Şefaatçinin adı Lât, Menât, Uzlâ, Hubel olunca şirk oluyor.  Hz. Muhammed olunca, ehl-i sünnet inancı oluyor. Yalnız Hz. Muhammet’le de bitmiyor. Gavs, kutup, şeyh, evliya, hafız, şehitler, ölmüş bebekler vb. çoğaltmak mümkün. Bu kişilerin, Muhammed’i öne sürmelerinin sebebi, kendilerine kapı aralamalarındandır. Nebî Muhammed’in şefaatine inandıracak ki, kendileri de peşinden gidebilsin. Hübel olmuş, Nebî olmuş, Şeyh olmuş fark etmiyor. İsimler değişse de, mantık aynı…

            “Kur’an, inmeye başladığı ilk yıllardan itibaren, şirkle kavga halinde olmuştur. Kur’an refakatçiliği, şirk olarak ele almıştır. Mekkeli müşrikler, Allah’a inancı olan insanlardı. Onlar, Allah’a ortak koşarak inanırlardı…  Kur’an’da, birilerinin şefaatiyle ilgili ayet yoktur. Şefaatle ilgili 26 ayetin 22 sinin, Mekke de nazil olması da manidardır. O dönemde Mekke’de Kâbe’nin içi putlarla doluydu. Kur’an bu ayetlerle şefaati kaldırmayı amaçlamıştır.

Şuara Suresi 100 -101. Ayet;
“Artık bizim için ne bir şefaatçi var,” “Ne de candan-yakın bir dost.”

            Bizler de sünnet namazı kılarak, Hz. Muhammed’in şefaatinden beklentiye giriyoruz. Allah’tan başkası için ibadet edilmez! Farz namazı dışı namaz kılacaksak, Nebî Muhammed’in niyet ettiği gibi (Allah rızası için diye) niyet etmeliyiz. Sünnet niyetiyle, namaz kılınmaz…

             Kimsenin Allah’ın yanında, şefaatçi olması için yetkisi yoktur. Allah’ın tek şefaatçi olması müşrikleri huzursuz yapmaktadır.

Zümer Suresi 43, 44, 45. Ayet;
Yoksa Allah'tan başka şefaat ediciler mi edindiler? De ki: 'Ya onlar, hiç bir şeye malik değillerse ve akıl da erdiremiyorlarsa?'
De ki: 'Şefaatin tümü Allah'ındır. Göklerin ve yerin mülkü O'nun dur. Sonra O'na döndürüleceksiniz.'
Sadece Allah anıldığı zaman, ahirete inanmayanların kalbi öfkeyle kabarır. Oysa O'ndan başkaları anıldığında hemen sevince kapılırlar.
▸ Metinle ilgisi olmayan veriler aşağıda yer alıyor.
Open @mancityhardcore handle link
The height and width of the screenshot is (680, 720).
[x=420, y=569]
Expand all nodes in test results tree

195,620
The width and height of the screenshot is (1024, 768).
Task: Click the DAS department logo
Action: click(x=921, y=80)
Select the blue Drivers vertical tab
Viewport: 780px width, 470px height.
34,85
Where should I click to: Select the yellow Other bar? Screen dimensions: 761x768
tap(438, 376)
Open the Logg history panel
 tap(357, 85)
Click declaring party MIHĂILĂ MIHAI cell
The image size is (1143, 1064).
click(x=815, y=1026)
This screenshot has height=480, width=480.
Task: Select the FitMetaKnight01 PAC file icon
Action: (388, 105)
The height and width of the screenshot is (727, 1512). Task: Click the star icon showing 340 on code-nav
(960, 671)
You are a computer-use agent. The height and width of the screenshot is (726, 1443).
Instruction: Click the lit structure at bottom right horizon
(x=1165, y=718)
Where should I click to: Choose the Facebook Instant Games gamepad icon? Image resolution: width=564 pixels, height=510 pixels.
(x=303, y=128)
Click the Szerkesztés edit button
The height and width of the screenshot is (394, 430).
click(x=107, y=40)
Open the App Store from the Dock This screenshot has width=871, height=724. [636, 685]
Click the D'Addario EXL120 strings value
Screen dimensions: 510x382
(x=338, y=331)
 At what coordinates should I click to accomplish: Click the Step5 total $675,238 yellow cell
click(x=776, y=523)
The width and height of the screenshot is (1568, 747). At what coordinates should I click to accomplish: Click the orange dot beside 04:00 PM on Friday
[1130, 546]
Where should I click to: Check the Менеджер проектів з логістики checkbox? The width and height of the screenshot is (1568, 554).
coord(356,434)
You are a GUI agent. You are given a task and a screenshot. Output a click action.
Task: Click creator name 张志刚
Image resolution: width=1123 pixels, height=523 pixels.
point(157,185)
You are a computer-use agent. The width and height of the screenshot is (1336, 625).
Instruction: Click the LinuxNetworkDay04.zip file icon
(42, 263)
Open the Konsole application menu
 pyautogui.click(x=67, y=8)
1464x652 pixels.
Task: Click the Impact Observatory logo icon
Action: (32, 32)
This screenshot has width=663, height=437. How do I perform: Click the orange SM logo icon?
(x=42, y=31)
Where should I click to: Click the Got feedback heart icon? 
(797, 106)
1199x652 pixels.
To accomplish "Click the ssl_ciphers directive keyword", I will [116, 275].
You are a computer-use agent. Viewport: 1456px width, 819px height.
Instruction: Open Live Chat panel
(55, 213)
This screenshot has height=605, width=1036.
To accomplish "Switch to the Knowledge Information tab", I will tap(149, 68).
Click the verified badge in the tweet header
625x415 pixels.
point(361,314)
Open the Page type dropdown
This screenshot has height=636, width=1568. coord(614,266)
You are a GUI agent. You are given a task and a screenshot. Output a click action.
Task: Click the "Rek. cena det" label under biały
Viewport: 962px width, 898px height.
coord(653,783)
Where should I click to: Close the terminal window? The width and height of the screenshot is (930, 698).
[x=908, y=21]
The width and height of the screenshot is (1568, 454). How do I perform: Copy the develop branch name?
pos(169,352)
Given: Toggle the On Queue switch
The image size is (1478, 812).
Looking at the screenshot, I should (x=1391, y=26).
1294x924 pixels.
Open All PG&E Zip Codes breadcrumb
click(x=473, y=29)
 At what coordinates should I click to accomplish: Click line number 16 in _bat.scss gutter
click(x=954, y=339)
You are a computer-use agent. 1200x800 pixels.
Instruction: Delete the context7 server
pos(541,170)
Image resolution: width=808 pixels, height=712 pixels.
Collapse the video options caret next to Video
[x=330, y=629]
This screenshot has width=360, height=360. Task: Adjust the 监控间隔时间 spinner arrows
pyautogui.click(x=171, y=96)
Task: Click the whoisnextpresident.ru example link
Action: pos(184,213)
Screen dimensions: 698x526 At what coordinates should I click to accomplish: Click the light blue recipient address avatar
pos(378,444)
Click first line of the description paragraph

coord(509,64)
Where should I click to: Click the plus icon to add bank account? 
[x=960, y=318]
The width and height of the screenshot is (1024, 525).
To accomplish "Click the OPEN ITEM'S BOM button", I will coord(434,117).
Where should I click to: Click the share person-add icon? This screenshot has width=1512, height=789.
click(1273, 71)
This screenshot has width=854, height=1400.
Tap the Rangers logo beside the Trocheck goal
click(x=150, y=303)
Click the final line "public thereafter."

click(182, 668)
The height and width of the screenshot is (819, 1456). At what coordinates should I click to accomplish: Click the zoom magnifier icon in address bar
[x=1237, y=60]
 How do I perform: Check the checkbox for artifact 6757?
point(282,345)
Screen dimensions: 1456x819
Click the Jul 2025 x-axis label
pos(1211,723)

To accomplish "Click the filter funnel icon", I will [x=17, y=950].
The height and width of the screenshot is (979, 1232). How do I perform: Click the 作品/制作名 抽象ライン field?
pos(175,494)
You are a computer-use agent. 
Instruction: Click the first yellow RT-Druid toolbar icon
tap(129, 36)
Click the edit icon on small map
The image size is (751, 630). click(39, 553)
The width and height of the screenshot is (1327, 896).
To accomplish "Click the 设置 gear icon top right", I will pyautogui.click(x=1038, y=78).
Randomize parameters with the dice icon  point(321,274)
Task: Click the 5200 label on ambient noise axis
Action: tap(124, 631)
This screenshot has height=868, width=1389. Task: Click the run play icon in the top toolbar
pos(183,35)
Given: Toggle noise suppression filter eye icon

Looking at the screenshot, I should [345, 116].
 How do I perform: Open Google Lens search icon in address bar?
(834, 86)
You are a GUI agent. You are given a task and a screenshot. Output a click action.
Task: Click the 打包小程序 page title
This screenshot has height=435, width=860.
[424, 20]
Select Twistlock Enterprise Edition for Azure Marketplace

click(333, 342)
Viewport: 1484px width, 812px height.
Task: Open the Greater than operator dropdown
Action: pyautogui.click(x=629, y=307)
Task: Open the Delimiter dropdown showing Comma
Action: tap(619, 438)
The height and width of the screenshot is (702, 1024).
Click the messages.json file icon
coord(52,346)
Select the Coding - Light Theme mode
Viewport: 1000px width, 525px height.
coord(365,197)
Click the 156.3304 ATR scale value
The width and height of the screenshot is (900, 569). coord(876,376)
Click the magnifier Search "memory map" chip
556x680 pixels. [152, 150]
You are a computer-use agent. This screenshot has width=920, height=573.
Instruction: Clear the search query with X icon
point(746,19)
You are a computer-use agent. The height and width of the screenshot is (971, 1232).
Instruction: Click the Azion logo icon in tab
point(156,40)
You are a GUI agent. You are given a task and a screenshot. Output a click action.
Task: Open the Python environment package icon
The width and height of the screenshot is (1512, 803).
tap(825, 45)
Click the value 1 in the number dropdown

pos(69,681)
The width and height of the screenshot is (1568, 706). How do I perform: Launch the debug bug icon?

            Mekkeli müşriklerden bizim ne farkımız var? Hz. Muhammed kaderciliği ve şefaati kaldırmak için gelmesine rağmen, ölümünden altmış yıl sonra eskiye dönüş başlamıştır.

            Şefaat; aracı olmak, müdahale etmek anlamındadır. Arapça bir kelimedir. Günü kurtarmak veya bir yarar sağlamak maksadıyla, bir büyüğünün nezdinde suçlunun suçunu, affedilmesi talebinde bulunmaktır. Dünya hayatında böyle şeylerin yapıldığını hepimiz biliyoruz. Buna halk dilinde torpil denilmektedir. Fakat Yüce Allah’ın adil olduğunu unutuyoruz.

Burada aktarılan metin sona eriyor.